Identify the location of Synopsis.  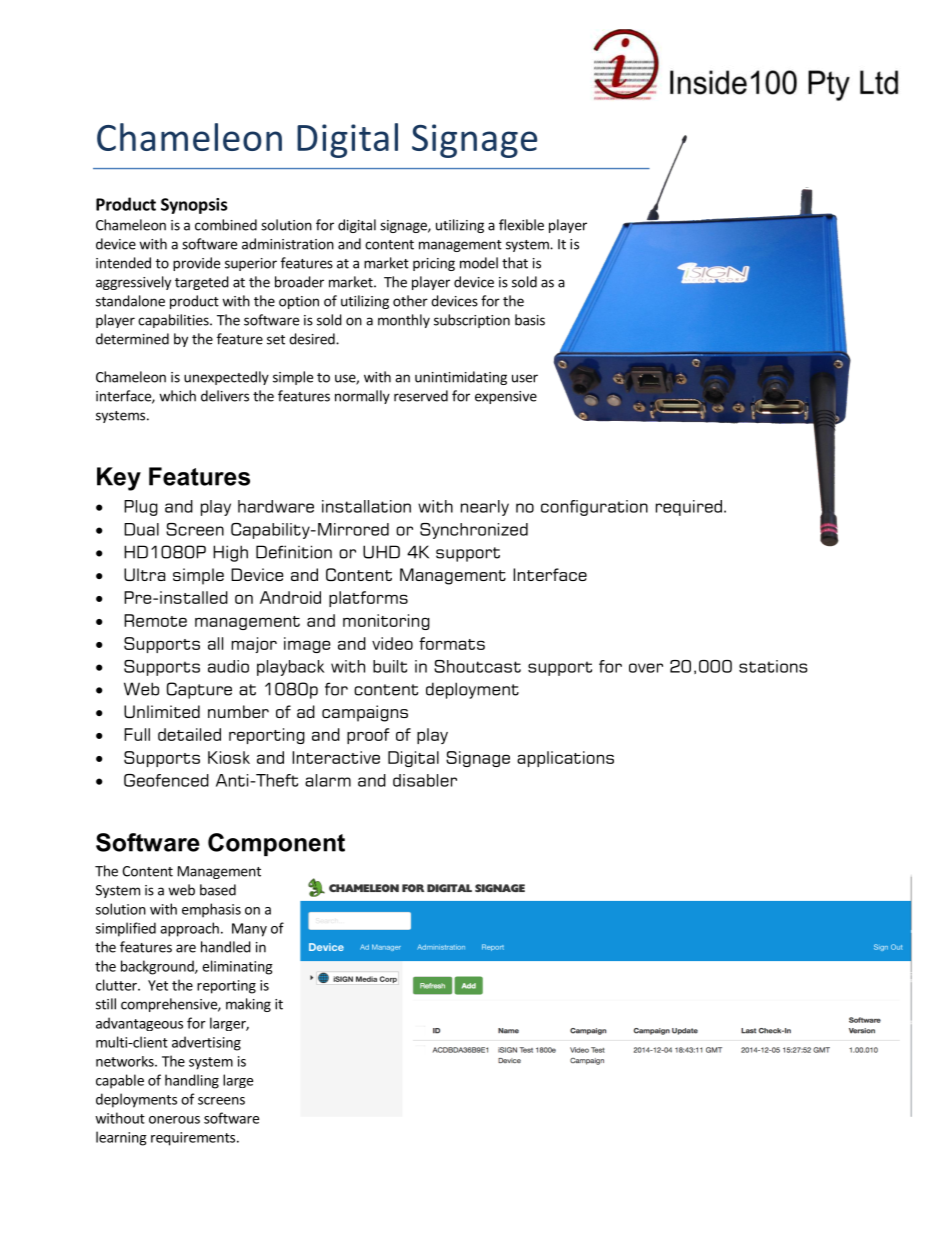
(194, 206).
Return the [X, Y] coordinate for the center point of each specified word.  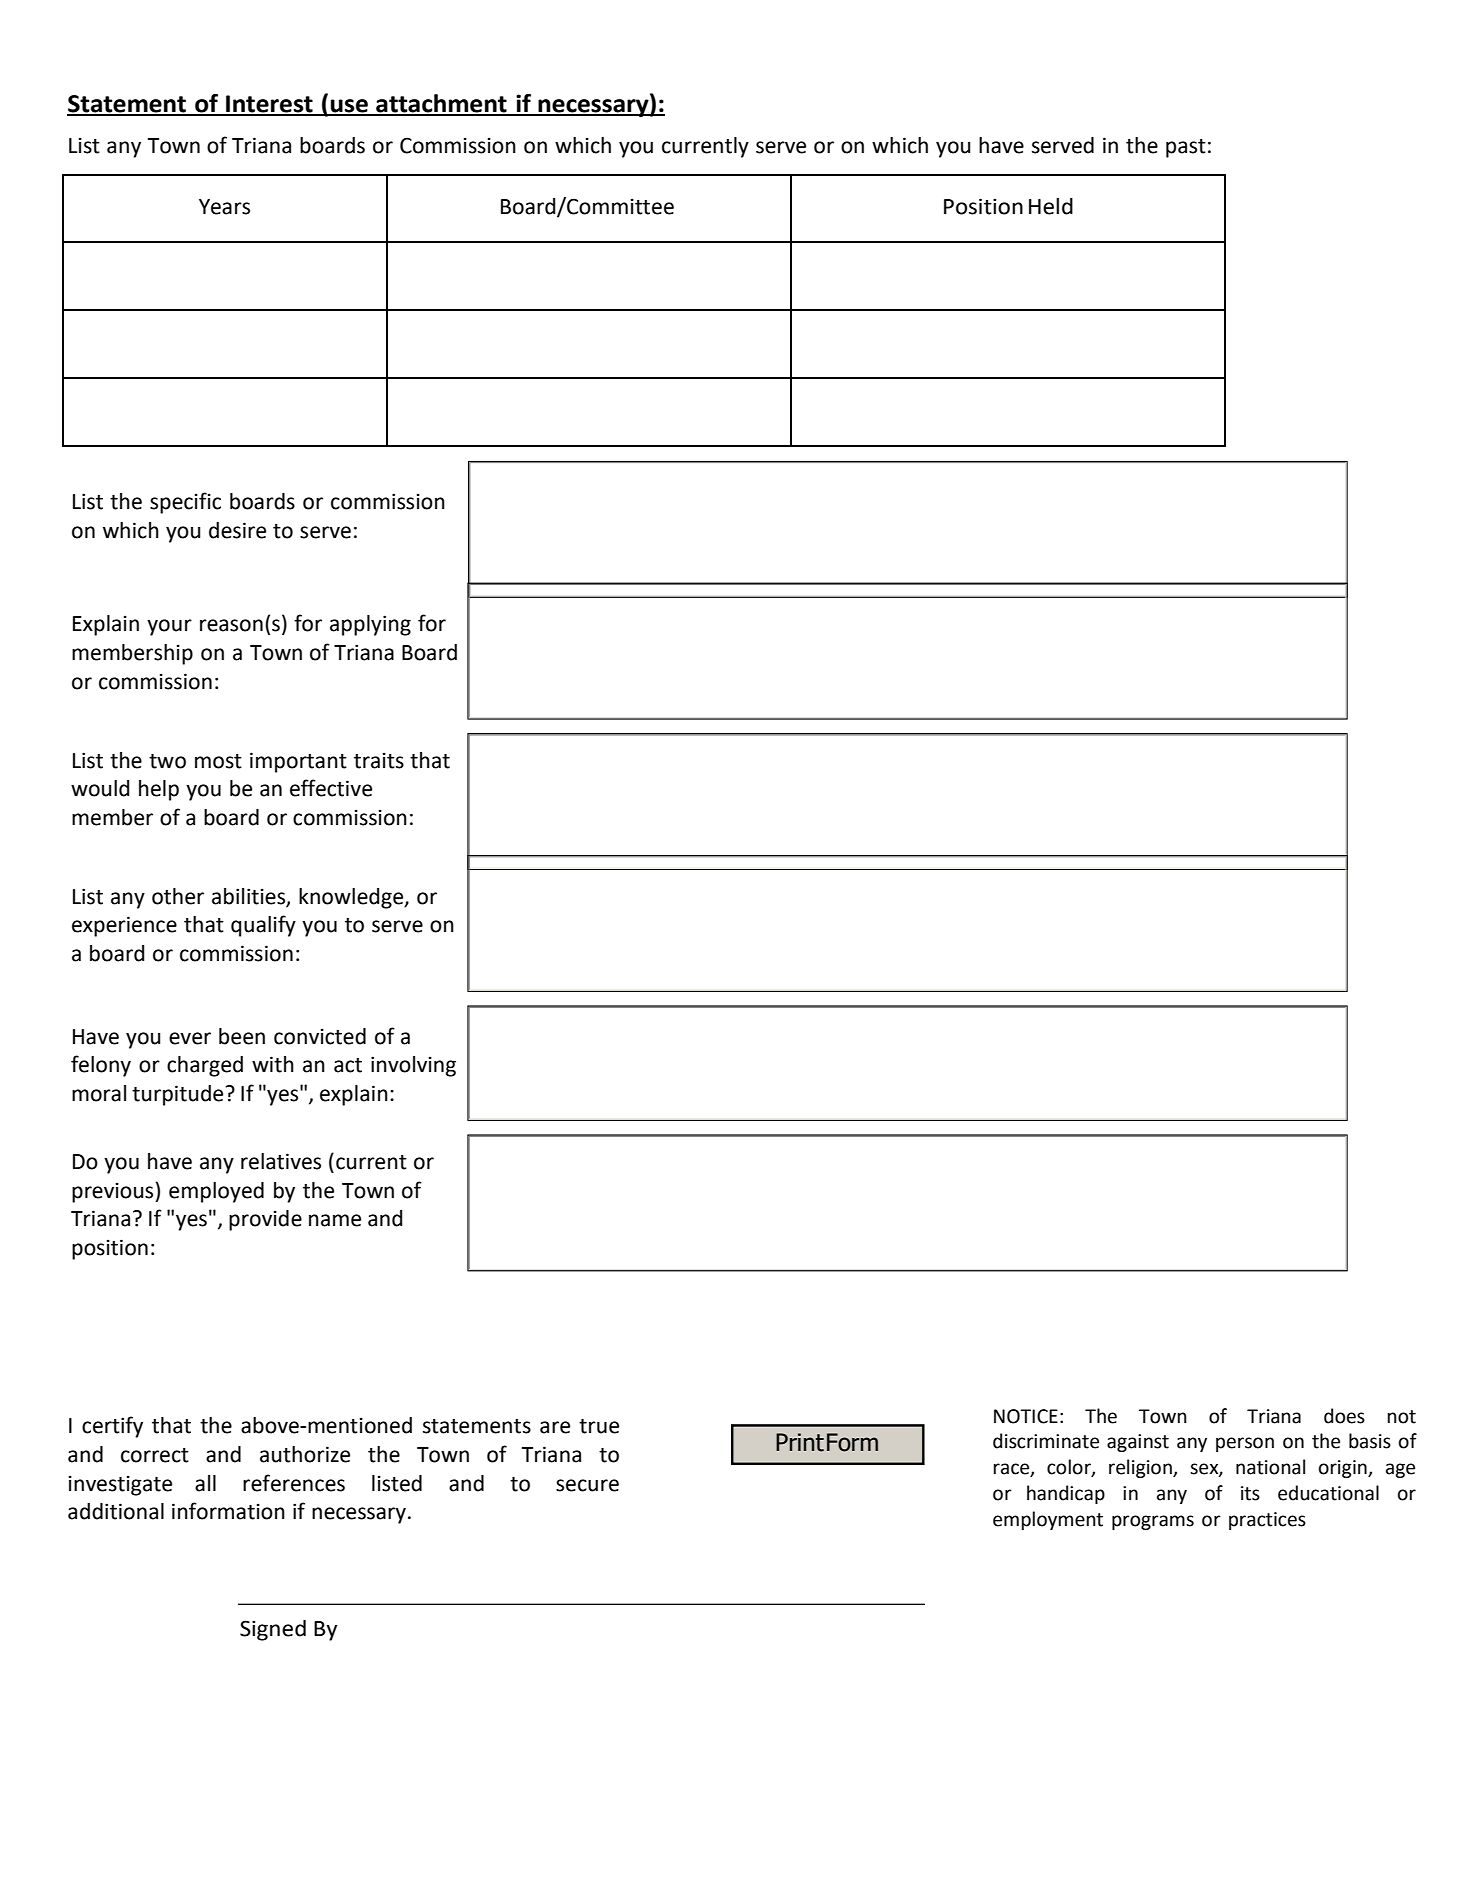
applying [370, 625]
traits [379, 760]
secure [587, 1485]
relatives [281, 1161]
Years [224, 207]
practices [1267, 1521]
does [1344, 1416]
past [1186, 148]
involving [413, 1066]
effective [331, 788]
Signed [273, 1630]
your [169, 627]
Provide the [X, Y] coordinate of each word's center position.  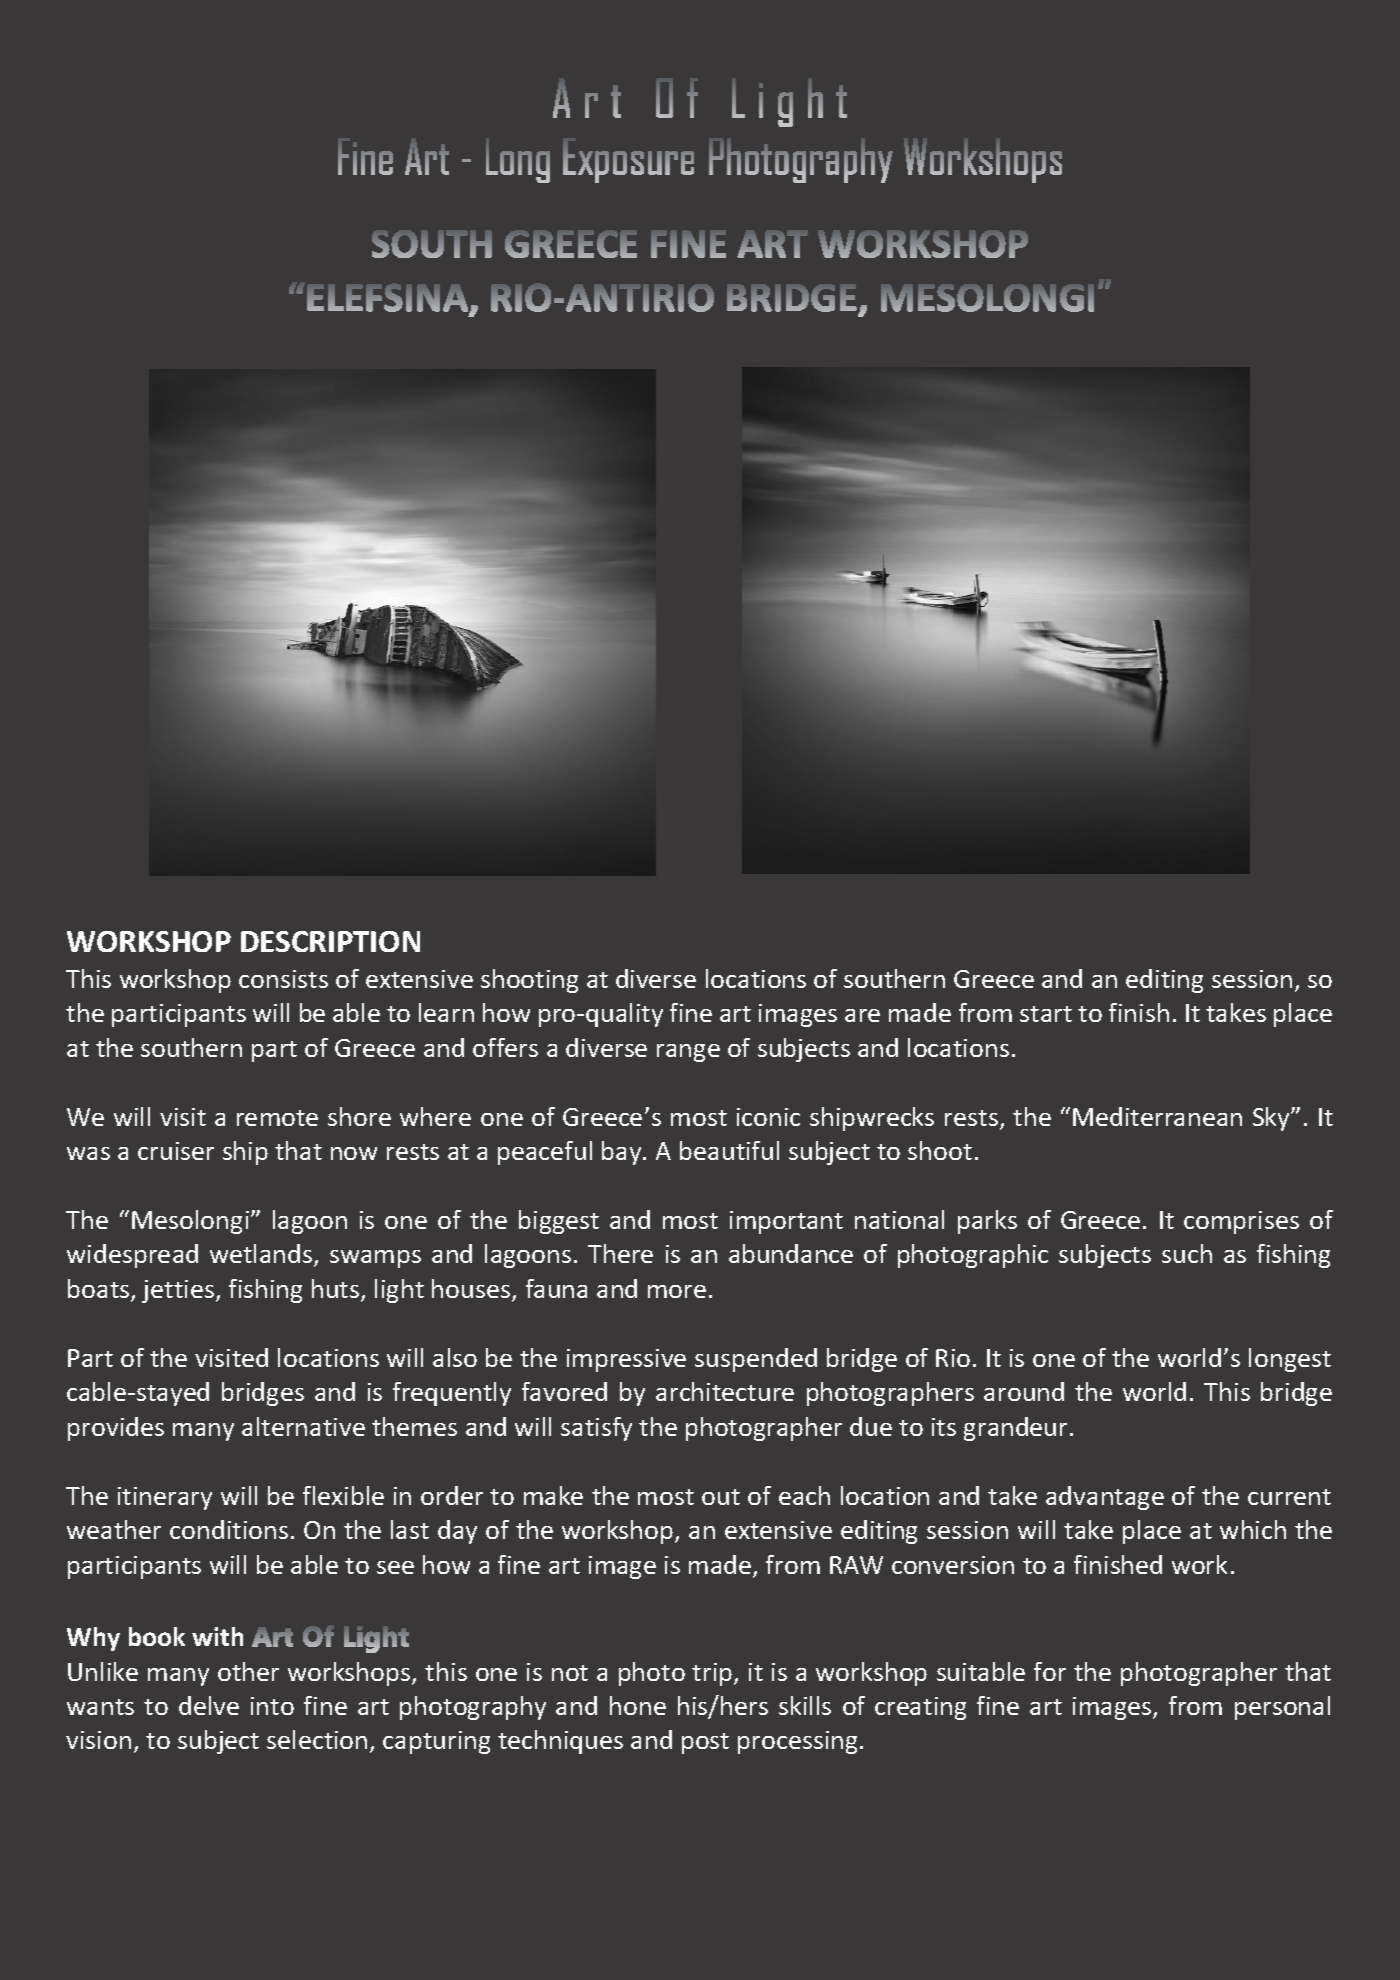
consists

##########

Stated problem: Put all of the entries above into a numbered list with one line per item, leaving out blank lines. Omit the pictures.

Task response:
1. Identify the location of Synopsis.  
2. (194, 206).
3. Return the [X, Y] coordinate for the center point of each specified word.  
4. applying [370, 625]
5. traits [379, 760]
6. secure [587, 1485]
7. relatives [281, 1161]
8. Years [224, 207]
9. practices [1267, 1521]
10. does [1344, 1416]
11. past [1186, 148]
12. involving [413, 1066]
13. effective [331, 788]
14. Signed [273, 1630]
15. your [169, 627]
16. Provide the [X, Y] coordinate of each word's center position.  
17. consists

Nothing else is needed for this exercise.